### Records provided
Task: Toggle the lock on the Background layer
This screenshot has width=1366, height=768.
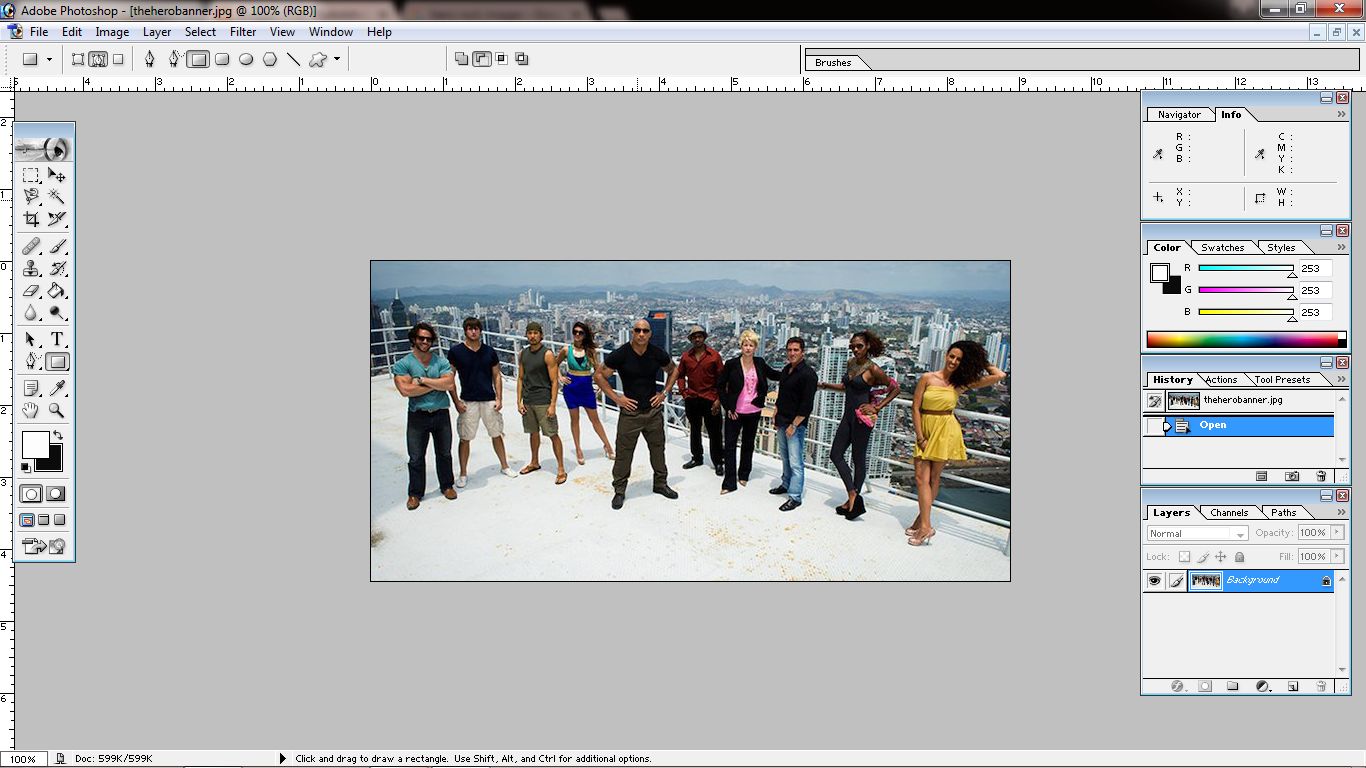Action: pyautogui.click(x=1326, y=581)
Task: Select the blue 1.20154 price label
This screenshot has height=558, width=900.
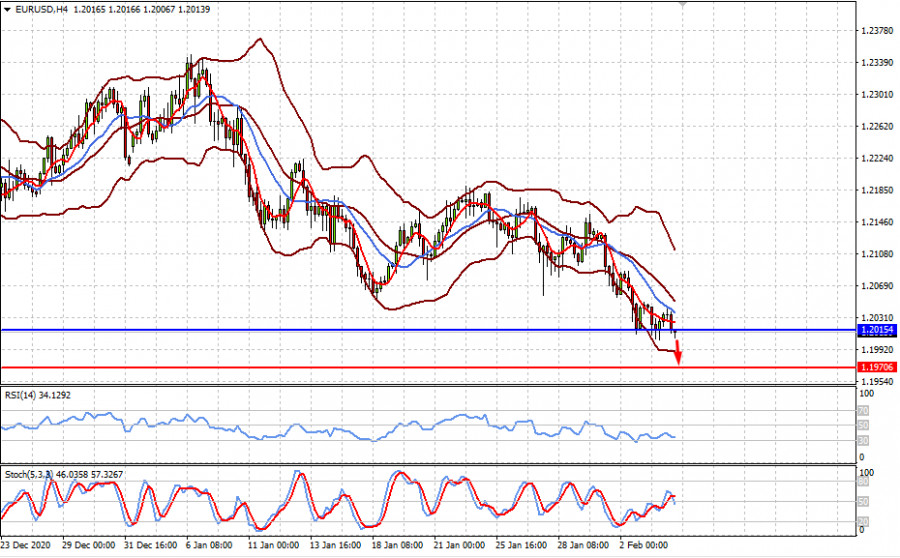Action: (876, 329)

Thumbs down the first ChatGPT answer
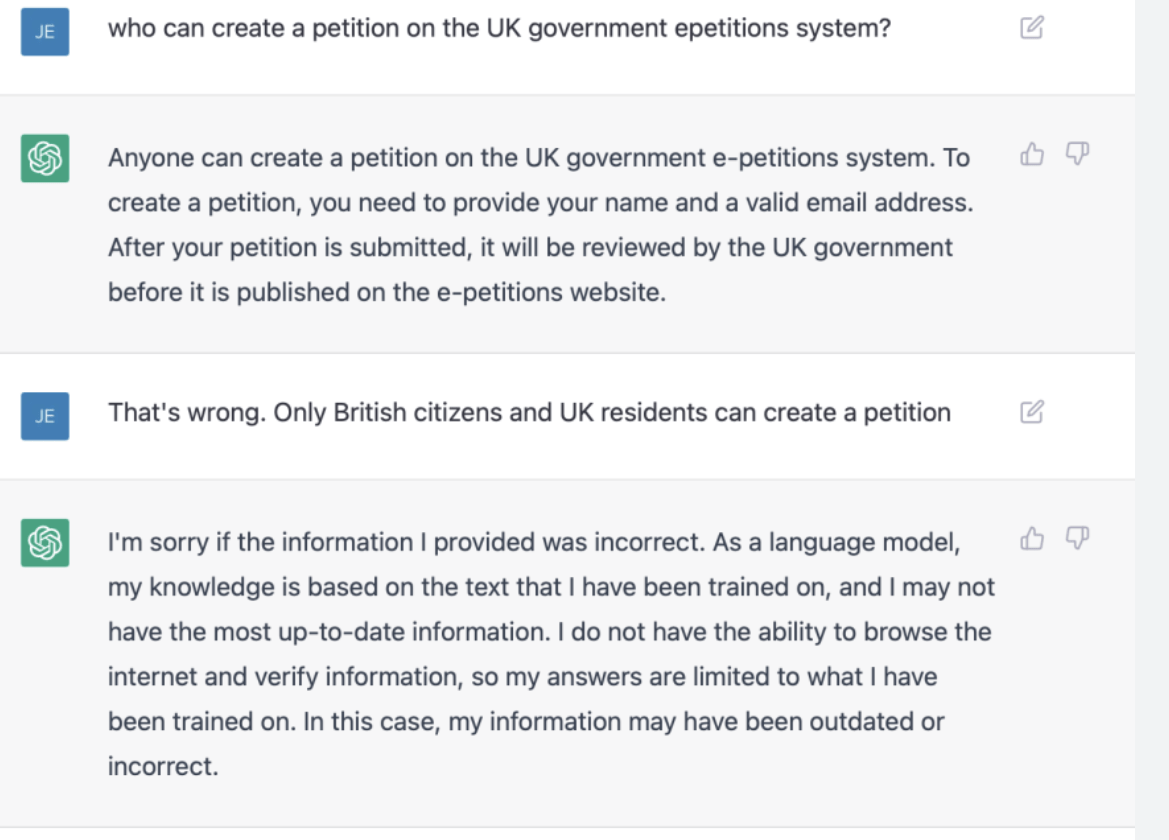click(1077, 154)
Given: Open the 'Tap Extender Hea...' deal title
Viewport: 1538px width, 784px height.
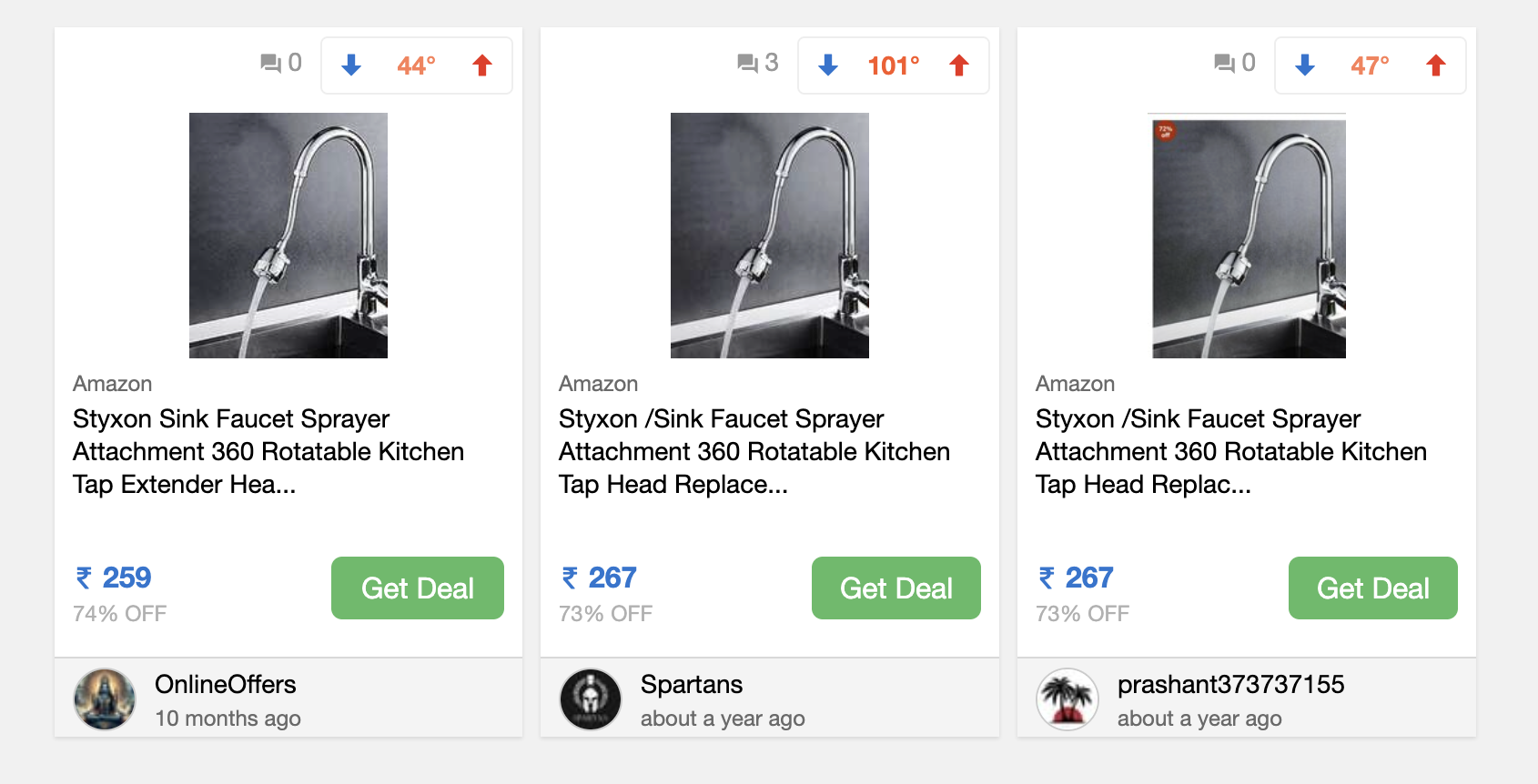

### Try it
Repeat the material above verbatim, with no pictures in the output.

### Written answer
Task: Toggle the lock on the Background layer
This screenshot has width=1366, height=768.
Action: pyautogui.click(x=1326, y=581)
Task: Select the blue 1.20154 price label
This screenshot has height=558, width=900.
Action: (876, 329)

Thumbs down the first ChatGPT answer
click(1077, 154)
Given: Open the 'Tap Extender Hea...' deal title
Viewport: 1538px width, 784px height.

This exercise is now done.